Blutdrucksenker: Wirkung bei abendlicher Einnahme oft günstiger

Mittwoch, 23. Oktober 2019

/jd-photodesign, stock.adobe.com

Vigo –Viele Menschen mit Bluthochdruck nehmen ihre Medikamente morgens ein. Güns­tiger kann es einer aktuellen Analyse zufolge oft sein, sie abends vor dem Schlafen­gehen zu schlucken. Die erzielten Blutdruckwerte seien dann im Mittel besser, berichten die Forscher im European Heart Journal (DOI: 10.1093/eurheartj/ehz754). In der Folge sank die Gefahr einer ernsthaften Folgeerkrankung demnach deutlich. Zu empfehlen sei, den idealen Zeitpunkt über eine Langzeit-Blutdruckmessung bestimmen zu lassen.

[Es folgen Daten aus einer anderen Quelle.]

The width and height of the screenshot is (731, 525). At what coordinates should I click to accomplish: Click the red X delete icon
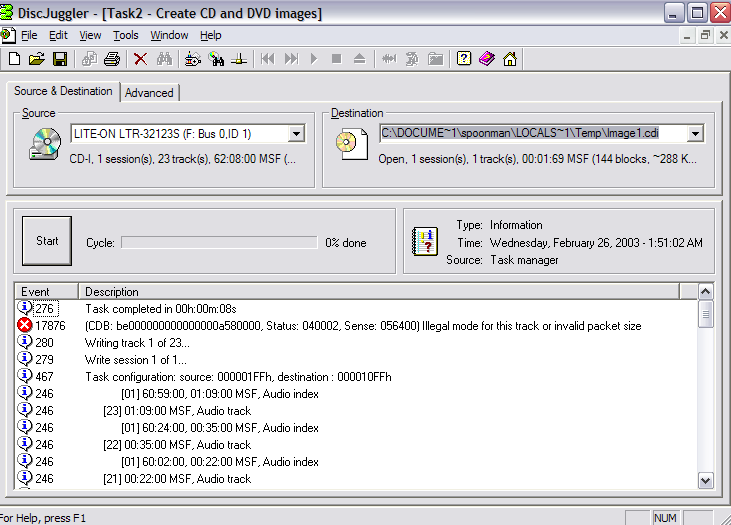tap(141, 59)
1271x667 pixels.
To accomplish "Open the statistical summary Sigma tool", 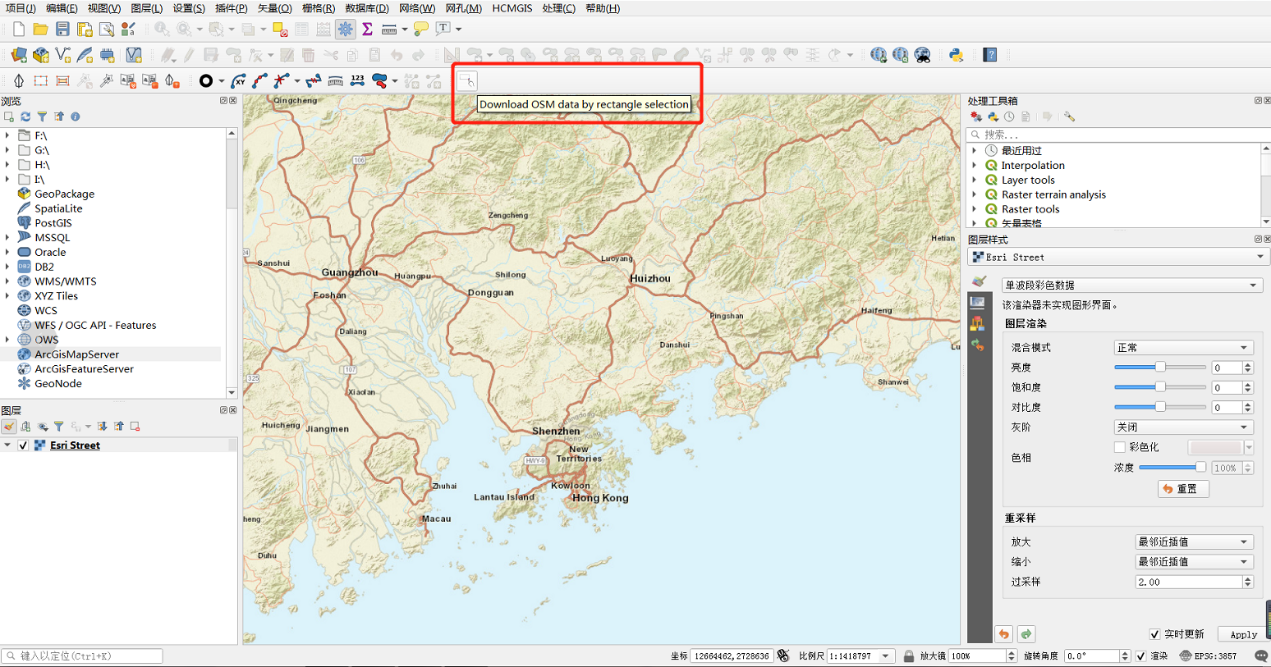I will click(367, 29).
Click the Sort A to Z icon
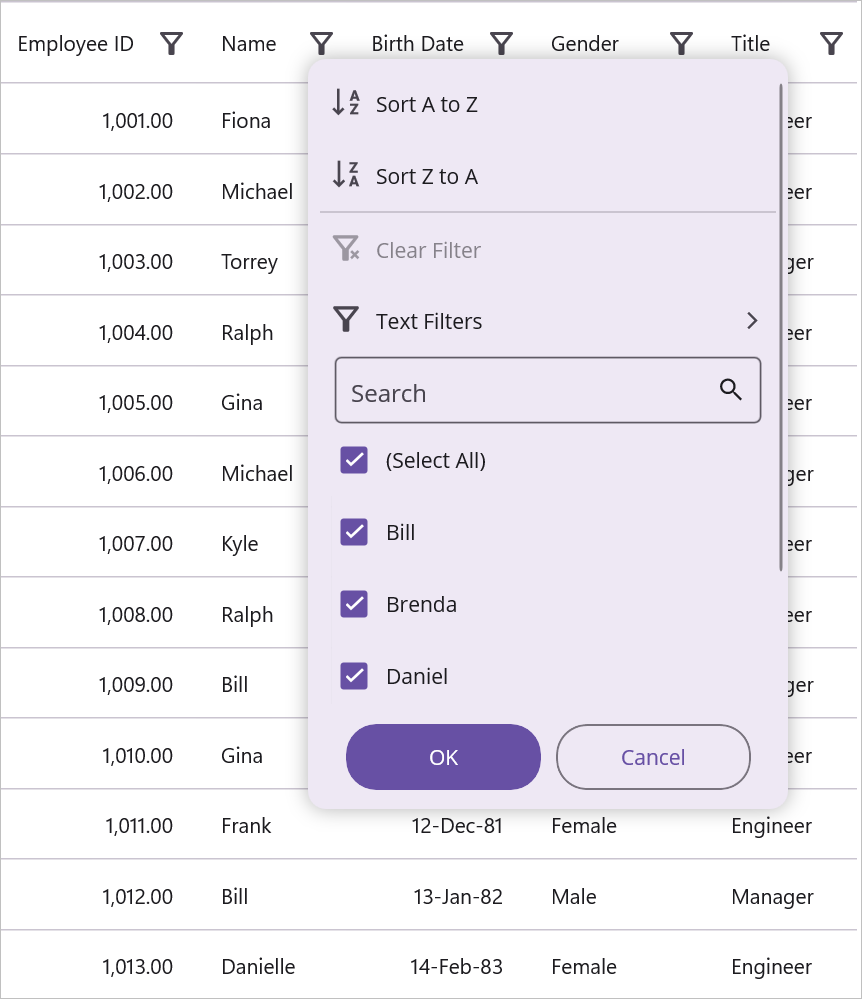Viewport: 862px width, 999px height. pyautogui.click(x=345, y=103)
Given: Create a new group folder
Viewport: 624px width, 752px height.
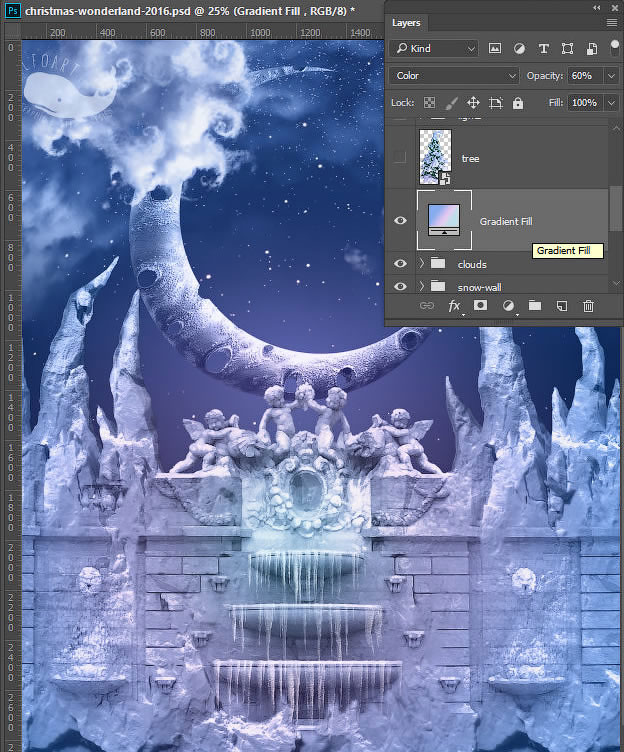Looking at the screenshot, I should click(x=535, y=306).
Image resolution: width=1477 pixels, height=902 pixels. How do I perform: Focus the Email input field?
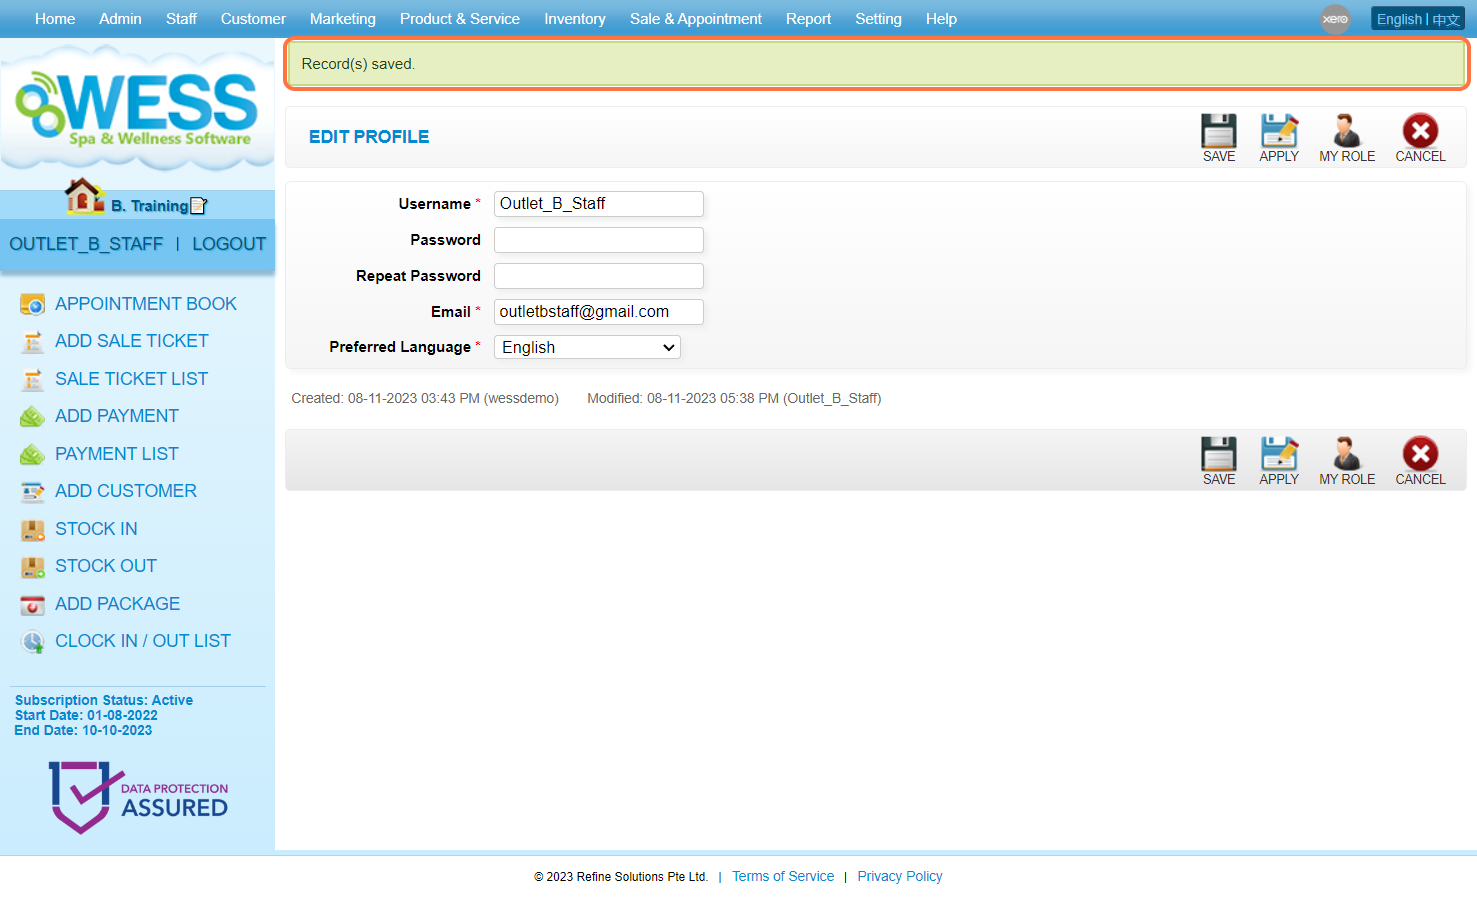click(x=598, y=312)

Menschen mit zu hohem Blutdruck müssen meist täglich Medikamente nehmen. Diese halten die Werte über den Tag hinweg und auch nachts niedriger. Ein spanisches Forscher­team um Ramón Hermida von der Universität Vigo untersuchte nun im Rahmen des Forschungsprojektes „Hygia“an über vierzig medizinischen Zentren in Spanien, wann Blutdrucksenker am besten eingenommen werden sollten. Andere Einflussfaktoren wie Alter, Diabetes, Nierenerkrankungen, Rauchen und Cholesterinwerte wurden herausgerechnet.

Von den mehr als 19.000 Studienteilnehmern mit Bluthochdruck nahmen die Hälfte die Medikamente abends, die übrigen nach dem Aufwachen. Im Mittel gut sechs Jahre lang überprüften Ärzte mindestens einmal im Jahr den Blutdruck der Probanden - mit Blutdruckmessgeräten, welche die Patienten über 48 Stunden am Körper behielten. Dabei zeigte sich, dass die Gruppe, die ihre Medikamente abends einnahm, bessere Werte erzielte. Der durchschnittliche Blutdruck tagsüber und nachts war in dieser Gruppe niedriger und die Werte fielen während des Schlafs stärker ab.

Die Forscher stellten zudem fest, dass die abendliche Medikamenteneinnahme im Mittel das Risiko ernsthafter Folgeerkrankungen minderte. Zu diesen zählen Todesfälle aufgrund von Herz-Kreislauf-Erkrankungen sowie Herzinfarkte, Schlaganfälle und Eingriffe aufgrund von verstopften Blutgefäßen. 1752 Patienten der Studie erlitten ein solch schweres kardiovaskuläres Ereignis. Das Risiko, daran zu sterben, lag in der Gruppe, die ihre Medikamente abends nahm, fast um die Hälfte niedriger.

Der Blutdruck unterliegt im Tagesverlauf regelmäßigen Schwankungen, dem sogenannten circadianen Rhythmus. Morgens und nachmittags werden meist besonders hohe Werte gemessen, im Schlaf sinkt der Blutdruck normalerweise unter 120 mmHg. Erstautor Ramón Hermida sieht darin einen Grund für falsche Einnahmezeiten: „Dass Ärzte oft zur morgendlichen Einnahme raten, fußt auf dem fehlgeleiteten Ziel, den morgendlichen Blutdruck abzusenken."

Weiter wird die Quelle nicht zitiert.